3.4. Recognition of the Presence of Transgenes in Jinba Transgenic Plants

The presence of the transgene CmTFL1a was detected in transgenic shoots and, with PCR analysis, it was shown that all putative shoots contained fragments of 1100 bp in length. However, these fragments were absent in control plants. Positive CmTFL1a transgenic shoots are shown in Figure 5. Moreover, the outcomes of RT-PCR analysis exhibited constant expression of CmTFL1a in all transgenic lines #5, #6, #7 and #8, as shown in Figure 6.

3.5. Expression Pattern of CmTFL1a Gene and Comparison of Other Growth Trends in Transgenic Chrysanthemum Plants

qRT-PCR analysis was performed to examine the expression pattern of CmTFL1a in Jinba transgenic plants. After confirmation from PCR, a total of 4 transgenic lines of chrysanthemum (CmTFL1a #5, #6, #7, #8) were obtained and were selected to observe the relative expression level of the transgene comprehensively. The results show that CmTFL1a was absent in control WT plants, whereas it was highly expressed in shoot apices, followed by vegetative buds, floral buds and in the stems of CmTFL1a transgenic lines (Figure 7). The highest expression of CmTFL1a in shoot apices is related to the suppression of inflorescence development. Besides, phenotypic measurements were taken for wild-type and all CmTFL1a transgenic lines. Results on phenotyping depicted a rapid increase in the number of days to floral buds in transgenic lines, relative to WT plants. The floral buds in wild chrysanthemum appeared after 142 days, whereas no bud formation in CmTFL1a transgenic plants was seen at this stage, as shown in Figure 8a. The four transgenic lines produced floral buds in 151, 153, 160 and 154 days, about 10 to 20 days later than control plants (Figure 8b,c).
To observe and compare growth potential at the production of floral buds, plant height, leaf length and leaf width were recorded in both WT and transgenic plants. Consequently, plant heights and leaf length of CmTFL1a lines were significantly increased, in comparison with WT ones (Figure 9). The plant height of the WT plant was 22 cm, while the highest genetically modified chrysanthemum plant was 40 cm tall, as shown in (Figure 10). Among transgenic lines, strain #1 and #2 plants were significantly higher, while plant height differences between strain #3 and #4 were nonsignificant. When compared with WT plants, the leaf length and width of all transgenic lines were significantly different. These variations show higher growth potential of transgenic plants in comparison to the wild-type plants, which indicates that the trans-CmTFL1a gene can promote the growth of different tissue organs in chrysanthemum.

4. Discussion

Recently, unlike conventional breeding, the introduction of target genes for engineering crops has been made possible by genetic transformation techniques that do not require long-term periods of selection [32]. However, there have been few reports on crop improvement in chrysanthemum plants via the Agrobacterium-mediated transformation method [33,34,35].

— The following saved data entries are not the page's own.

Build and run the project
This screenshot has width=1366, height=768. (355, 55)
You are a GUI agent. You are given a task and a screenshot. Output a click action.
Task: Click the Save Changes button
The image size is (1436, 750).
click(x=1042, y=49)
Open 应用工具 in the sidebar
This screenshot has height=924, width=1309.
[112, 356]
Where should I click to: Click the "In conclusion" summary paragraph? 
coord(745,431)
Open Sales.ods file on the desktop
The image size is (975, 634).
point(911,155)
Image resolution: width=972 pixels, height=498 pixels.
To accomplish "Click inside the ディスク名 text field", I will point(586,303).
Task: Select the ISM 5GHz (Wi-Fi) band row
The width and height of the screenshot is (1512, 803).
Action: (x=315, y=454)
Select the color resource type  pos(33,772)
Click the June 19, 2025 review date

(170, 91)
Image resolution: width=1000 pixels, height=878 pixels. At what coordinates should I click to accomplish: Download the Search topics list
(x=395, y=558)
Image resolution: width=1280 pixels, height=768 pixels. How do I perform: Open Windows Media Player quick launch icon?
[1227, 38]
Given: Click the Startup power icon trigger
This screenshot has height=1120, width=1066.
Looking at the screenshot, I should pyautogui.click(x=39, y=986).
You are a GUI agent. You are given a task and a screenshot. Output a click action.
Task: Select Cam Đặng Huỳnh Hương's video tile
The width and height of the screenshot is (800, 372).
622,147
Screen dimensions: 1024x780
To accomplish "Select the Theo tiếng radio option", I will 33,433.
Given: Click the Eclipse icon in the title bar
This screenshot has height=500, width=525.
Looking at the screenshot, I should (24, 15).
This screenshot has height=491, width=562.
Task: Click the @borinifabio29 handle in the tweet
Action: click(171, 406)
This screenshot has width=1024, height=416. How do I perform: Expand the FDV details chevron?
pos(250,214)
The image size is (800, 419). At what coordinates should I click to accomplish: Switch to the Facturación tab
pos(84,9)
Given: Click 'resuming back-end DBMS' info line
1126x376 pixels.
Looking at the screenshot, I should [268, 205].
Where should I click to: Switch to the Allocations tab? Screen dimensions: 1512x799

4.1. Comparison between Standardized and Unstandardized Transformation Protocols

In this study, we conducted a comparison between the unstandardized [29] and standardized protocols of Agrobacterium-mediated transformation for the chrysanthemum cultivar Jinba. Data for the optimal conditions of all individual parameters were recorded. The transformation of leaf explants of Jinba was performed by following both unstandardized and standardized methods. Different media compositions used in Naing et al. [29] were adapted and modified with new concentrations by following other literature, as mentioned in Section 2.3. The standardized protocol shown in Scheme 1 exhibited a higher regeneration and transformation percentage of shoots than the unstandardized protocol by using different selective agents at minimal concentration and generating a greater number of positive transgenic plants The salient parameters which were adapted and standardized in the current study were shoot regeneration, cocultivation, selection and rooting media composition, as well as cocultivation period and cocultivation temperature. Each of these parameters contributed to the extent of transformation efficiency in this cultivar. Above all, the standardized protocol resulted in a greater number of positive transgenic shoots in each replication, as confirmed by PCR analysis. Therefore, the standardization of individual features related to Agrobacterium-mediated transformation is equally imperative for improving the transformation efficiency in chrysanthemum cultivars.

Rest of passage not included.